2024-06-25

Seguridad

A raíz de la desaparición de un niño, en Argentina cuestionan "lo fácil" que es cruzar las fronteras hacia Bolivia, Brasil y Paraguay

Desde Salvador Mazza (Pocitos), Salta, a 50 metros de un puesto fronterizo "se puede entrar a una casa, caminar unos pasos por el interior vacío y salir por el patio ubicado en el territorio boliviano".

El caso de Loan, un niño de 5 años que desapareció el jueves 13 de junio en Argentina, puso en primer plano lo que sucede desde hace años en las fronteras de ese país, “donde el delito y el contrabando conviven con la legalidad”. A raíz de esa desaparición, en el vecino país cuestionan "lo fácil" que es cruzar las fronteras hacia Bolivia, Paraguay o Brasil. 

“En Salvador Mazza (Pocitos), Salta, a 50 metros de un puesto fronterizo se puede entrar a una prolija casa por la puerta ubicada en una calle argentina y caminar unos pasos por el interior vacío y salir por el patio ubicado en el territorio boliviano. O subirse a una cámara de auto, en Aguas Blancas, y dejar que el río Bermejo haga lo suyo con su enorme corriente para llevar algún que otro paquete al otro lado de la frontera, en el sur de Bolivia”, dice un reportaje que publica el diario argentino La Nación.

El diario refiere que, para pasar de Chaco, o Formosa, a Paraguay alcanza con cualquier embarcación rudimentaria que apenas flote unos minutos. O si se quiere evitar cualquier trastorno de rutas no convencionales, es posible llegar a la ciudad misionera de Puerto Rico y, por unos pocos pesos, pasar con un auto sobre una balsa sin dejar huella en los registros de ninguno de los dos países.

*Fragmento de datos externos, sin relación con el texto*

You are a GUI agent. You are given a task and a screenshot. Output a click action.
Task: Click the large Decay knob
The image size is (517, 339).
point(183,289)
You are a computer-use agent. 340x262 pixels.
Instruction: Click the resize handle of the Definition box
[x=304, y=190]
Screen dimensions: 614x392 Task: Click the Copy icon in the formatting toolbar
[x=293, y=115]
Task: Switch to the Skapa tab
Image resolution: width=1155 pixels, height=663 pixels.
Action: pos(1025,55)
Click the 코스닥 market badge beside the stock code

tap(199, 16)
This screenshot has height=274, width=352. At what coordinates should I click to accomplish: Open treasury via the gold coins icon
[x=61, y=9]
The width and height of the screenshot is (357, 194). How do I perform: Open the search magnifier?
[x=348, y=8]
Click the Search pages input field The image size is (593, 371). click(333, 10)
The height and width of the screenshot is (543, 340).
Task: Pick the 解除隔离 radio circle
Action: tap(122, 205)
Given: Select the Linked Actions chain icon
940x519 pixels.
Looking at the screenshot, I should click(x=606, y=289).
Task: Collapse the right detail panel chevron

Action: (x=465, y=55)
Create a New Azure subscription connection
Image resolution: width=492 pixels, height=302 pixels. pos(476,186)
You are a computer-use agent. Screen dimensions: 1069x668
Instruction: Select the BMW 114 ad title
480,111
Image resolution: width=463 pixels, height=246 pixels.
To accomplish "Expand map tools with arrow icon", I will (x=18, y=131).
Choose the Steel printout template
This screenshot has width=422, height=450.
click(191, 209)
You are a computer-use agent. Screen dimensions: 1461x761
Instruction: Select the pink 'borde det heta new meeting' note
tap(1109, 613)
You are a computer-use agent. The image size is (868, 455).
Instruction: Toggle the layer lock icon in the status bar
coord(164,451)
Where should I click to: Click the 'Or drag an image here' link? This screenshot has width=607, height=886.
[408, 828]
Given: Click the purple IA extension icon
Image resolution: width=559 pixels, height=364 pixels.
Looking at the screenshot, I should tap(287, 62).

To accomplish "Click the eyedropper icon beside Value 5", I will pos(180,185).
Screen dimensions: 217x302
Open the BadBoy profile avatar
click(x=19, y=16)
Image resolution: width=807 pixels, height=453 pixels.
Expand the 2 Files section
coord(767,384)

“Se pueden contrabandear 50 toneladas de soja en bolsas por puertos ilegales en El Soberbio, o descargar un camión de chatarra en un predio argentino que, casualmente tiene una puerta en territorio boliviano. Y después de una operación de logística perfeccionada, con montacargas y guinches, depositarlos en pequeños carros que, tirados por operarios de la marginalidad, los empujan por un terraplén que los deja en no más de 2 minutos, en tierra boliviana”, dice la nota.

EL diario desnudó así lo que sucede en las porosas fronteras argentinas, “esos enclaves donde funcionan otras reglas y en los que el Estado se declara absolutamente incapaz de regular las relaciones fronterizas. En una palabra, son territorios donde pasa de todo y donde también se pasa de todo de un lado a otro del territorio”.

En Argentina se especula que el niño pudo haber transitado por cualquiera de esos pasos tras ser arrancado de su familia. El pequeño, de la localidad correntina El Algarrobal, se encuentra desaparecido desde el 13 de junio. Aunque en un comienzo se sospechaba que se había perdido, la semana pasada el caso dio un giro de 180 grados y ahora se sospecha que fue secuestrado y es víctima de una red de trata.